In vitro studies have shown that montelukast is a strong inhibitor of the CYP2C8 isoenzyme. However, in an in vivo drug interaction study of montelukast and rosiglitazone (a marker substrate, representative of drugs primarily metabolized by the CYP2C8 isoenzyme), there was no evidence of inhibition of the CYP2C8 isoenzyme by montelukast. Thus, in clinical practice, no effect of montelukast on the SUR2C8-mediated metabolism of a number of drugs, including.ч. paclitaxel, rosiglitazone, repaglinide.
In vitro studies have shown that montelukast is a substrate of the CYP2C8 isoenzyme, and to a lesser extent of the CYP2C9 and WA4 isoenzymes. Data from a clinical drug interaction study of montelukast and gemfibrozil (an inhibitor of both CYP2C8 and 2C9) demonstrate that gemfibrozil increases the systemic effect of montelukast by 4.4 times. Co-administration of itraconazole, a strong CYP3A4 isoenzyme inhibitor, together with gemfibrozil and montelukast did not result in an additional increase in the systemic effects of montelukast. The effect of gemfibrozil on the systemic effects of montelukast cannot be considered clinically significant based on safety data when used at doses greater than the approved dose of 10 mg for adult patients (e.g., 200 mg/day for adult patients for 22 weeks and up to 900 mg/day for patients taking the drug for approximately one week no clinically significant adverse effects were observed).
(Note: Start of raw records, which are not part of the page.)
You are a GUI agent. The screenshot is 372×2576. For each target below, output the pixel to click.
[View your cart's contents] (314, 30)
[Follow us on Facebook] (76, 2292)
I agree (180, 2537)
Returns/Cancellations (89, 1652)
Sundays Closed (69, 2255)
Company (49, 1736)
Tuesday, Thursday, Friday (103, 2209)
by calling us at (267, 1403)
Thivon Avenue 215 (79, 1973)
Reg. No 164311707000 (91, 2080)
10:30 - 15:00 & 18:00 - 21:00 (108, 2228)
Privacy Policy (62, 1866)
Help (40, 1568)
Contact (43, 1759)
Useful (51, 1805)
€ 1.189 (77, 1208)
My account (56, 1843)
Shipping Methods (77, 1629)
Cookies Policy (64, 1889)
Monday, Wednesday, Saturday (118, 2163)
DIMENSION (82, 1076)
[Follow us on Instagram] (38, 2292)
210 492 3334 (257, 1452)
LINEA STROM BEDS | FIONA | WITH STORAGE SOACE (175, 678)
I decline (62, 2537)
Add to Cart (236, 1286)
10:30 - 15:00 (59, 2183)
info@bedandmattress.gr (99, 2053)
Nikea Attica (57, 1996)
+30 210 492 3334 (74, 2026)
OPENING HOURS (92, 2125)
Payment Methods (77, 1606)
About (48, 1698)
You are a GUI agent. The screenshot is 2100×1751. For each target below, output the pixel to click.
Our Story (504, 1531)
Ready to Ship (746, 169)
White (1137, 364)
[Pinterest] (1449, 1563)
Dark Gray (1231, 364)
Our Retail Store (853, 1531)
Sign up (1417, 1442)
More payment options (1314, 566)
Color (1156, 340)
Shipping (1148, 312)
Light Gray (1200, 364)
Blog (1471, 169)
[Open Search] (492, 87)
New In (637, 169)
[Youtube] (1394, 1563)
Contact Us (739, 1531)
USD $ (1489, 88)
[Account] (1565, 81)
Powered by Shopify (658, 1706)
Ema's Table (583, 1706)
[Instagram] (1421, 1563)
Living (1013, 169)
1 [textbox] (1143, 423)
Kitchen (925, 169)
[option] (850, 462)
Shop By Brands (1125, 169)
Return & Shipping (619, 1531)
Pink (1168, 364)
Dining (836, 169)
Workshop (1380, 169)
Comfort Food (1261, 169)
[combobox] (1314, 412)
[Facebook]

Thus, no dose adjustment of montelukast is required when coadministered with gemfibrozil. In vitro studies suggest no clinically significant drug interactions with other known CYP2C8 isoenzyme inhibitors (e.g., trimethoprim). In addition, co-administration of montelukast with itraconazole alone did not significantly increase the systemic effects of montelukast.

In case of adverse reactions, including those not mentioned in the instructions for use, consult a physician.